Exercise details: Once you find the line that contains "Select the nsv5567725" in the entries below, give it again along with every following line, unchanged, through the final one.

Supplied records:

☆ ☆ ☆ ☆ ☆

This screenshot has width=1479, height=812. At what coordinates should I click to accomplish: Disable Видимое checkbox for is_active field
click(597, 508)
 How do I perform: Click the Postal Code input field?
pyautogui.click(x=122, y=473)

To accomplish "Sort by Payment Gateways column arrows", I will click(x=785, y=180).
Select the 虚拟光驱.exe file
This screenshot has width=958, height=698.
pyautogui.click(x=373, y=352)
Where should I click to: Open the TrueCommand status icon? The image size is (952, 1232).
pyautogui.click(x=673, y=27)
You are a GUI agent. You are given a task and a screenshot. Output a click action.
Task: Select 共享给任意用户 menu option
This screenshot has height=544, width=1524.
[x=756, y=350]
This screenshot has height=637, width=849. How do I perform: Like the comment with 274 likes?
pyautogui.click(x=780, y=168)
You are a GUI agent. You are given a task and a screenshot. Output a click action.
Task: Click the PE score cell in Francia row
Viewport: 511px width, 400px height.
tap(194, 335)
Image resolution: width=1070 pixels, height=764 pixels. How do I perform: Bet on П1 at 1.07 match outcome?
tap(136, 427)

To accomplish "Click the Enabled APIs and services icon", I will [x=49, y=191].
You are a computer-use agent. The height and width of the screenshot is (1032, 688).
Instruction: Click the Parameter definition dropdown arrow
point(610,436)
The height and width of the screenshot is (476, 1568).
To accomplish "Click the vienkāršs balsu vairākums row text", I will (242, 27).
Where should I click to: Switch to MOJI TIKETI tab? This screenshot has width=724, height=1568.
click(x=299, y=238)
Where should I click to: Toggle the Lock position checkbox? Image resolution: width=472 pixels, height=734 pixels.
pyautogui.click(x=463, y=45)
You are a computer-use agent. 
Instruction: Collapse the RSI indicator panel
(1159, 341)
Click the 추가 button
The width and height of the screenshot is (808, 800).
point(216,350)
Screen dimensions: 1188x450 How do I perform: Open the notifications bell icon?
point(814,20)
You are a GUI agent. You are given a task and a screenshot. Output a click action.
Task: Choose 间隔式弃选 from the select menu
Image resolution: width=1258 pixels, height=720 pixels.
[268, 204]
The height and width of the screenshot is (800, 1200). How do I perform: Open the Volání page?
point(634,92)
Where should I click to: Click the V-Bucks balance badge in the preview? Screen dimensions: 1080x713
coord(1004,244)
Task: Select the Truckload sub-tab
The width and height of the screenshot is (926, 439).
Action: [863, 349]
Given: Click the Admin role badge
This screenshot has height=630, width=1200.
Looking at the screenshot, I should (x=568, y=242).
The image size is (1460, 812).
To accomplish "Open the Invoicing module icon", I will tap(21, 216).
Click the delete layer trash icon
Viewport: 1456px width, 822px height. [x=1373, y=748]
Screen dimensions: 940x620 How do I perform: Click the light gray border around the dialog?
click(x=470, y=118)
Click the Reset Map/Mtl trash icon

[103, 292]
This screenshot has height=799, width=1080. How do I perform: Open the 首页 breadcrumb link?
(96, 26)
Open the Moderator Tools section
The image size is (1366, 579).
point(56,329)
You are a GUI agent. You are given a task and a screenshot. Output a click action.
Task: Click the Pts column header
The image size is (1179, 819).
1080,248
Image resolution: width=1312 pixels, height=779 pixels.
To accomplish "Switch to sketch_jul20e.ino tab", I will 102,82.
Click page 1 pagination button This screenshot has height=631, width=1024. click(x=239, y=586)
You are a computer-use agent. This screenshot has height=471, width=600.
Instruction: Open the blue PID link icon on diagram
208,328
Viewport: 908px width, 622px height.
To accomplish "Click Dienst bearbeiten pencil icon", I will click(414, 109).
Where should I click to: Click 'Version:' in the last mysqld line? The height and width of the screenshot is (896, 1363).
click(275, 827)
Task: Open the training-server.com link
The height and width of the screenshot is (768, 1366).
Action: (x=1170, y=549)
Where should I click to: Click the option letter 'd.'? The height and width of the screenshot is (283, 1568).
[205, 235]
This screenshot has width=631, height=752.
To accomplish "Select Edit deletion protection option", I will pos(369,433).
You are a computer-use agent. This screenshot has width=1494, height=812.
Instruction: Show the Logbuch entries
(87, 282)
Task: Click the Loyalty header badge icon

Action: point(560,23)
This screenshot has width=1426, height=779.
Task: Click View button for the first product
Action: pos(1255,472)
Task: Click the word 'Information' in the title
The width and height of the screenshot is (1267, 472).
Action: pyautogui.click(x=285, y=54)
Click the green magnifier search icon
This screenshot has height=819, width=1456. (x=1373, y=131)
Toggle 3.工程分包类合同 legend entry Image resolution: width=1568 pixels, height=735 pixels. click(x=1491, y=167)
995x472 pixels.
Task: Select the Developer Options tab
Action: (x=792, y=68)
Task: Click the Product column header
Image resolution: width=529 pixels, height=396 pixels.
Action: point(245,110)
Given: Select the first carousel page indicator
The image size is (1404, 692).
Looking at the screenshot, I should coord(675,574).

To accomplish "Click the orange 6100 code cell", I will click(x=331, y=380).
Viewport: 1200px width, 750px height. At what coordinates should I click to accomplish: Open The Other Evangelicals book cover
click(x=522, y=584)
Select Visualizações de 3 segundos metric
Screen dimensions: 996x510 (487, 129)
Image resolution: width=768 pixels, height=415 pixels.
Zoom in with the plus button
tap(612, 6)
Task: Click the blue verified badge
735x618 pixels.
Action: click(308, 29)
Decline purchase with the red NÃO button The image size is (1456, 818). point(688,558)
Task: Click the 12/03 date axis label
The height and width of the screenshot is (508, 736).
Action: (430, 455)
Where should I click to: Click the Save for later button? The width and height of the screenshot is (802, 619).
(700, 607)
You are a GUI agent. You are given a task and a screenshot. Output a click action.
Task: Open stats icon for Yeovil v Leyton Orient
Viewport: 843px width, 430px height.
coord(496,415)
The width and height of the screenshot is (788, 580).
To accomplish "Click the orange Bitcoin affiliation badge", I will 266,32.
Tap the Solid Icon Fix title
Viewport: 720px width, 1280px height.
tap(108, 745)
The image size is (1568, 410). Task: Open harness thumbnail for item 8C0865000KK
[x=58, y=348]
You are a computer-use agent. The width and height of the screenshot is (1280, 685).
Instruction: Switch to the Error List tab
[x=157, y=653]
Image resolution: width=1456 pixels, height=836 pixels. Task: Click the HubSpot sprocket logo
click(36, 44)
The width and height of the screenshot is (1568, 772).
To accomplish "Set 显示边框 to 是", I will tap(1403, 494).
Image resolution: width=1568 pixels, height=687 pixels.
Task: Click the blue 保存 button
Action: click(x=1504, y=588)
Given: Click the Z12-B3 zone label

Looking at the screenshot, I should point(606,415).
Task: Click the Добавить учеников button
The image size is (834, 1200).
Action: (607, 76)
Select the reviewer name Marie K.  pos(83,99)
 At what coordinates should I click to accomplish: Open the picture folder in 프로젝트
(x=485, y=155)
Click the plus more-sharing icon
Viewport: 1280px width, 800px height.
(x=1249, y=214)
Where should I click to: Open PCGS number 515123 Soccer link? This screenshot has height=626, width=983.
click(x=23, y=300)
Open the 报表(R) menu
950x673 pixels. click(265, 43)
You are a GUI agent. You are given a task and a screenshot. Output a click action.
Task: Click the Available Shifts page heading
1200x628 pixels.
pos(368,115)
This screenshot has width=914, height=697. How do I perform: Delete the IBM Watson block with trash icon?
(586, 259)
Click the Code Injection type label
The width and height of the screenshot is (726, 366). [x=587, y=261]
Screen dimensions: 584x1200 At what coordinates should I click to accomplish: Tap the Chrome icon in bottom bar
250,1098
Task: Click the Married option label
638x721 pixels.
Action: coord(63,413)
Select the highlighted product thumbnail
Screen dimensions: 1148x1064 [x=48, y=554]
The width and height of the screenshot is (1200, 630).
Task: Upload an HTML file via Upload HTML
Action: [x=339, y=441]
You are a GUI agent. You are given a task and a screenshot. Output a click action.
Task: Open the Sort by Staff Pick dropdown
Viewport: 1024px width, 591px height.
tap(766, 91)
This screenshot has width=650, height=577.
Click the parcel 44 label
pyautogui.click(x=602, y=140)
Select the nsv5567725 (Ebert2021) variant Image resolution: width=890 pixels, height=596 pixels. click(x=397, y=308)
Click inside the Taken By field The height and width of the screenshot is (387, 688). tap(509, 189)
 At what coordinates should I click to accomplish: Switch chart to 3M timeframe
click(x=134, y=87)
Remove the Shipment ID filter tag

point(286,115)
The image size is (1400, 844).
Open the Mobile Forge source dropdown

☆ ☆ ☆ ☆ ☆

Exercise output:
Select the nsv5567725 (Ebert2021) variant Image resolution: width=890 pixels, height=596 pixels. click(x=397, y=308)
Click inside the Taken By field The height and width of the screenshot is (387, 688). tap(509, 189)
 At what coordinates should I click to accomplish: Switch chart to 3M timeframe
click(x=134, y=87)
Remove the Shipment ID filter tag

point(286,115)
The image size is (1400, 844).
Open the Mobile Forge source dropdown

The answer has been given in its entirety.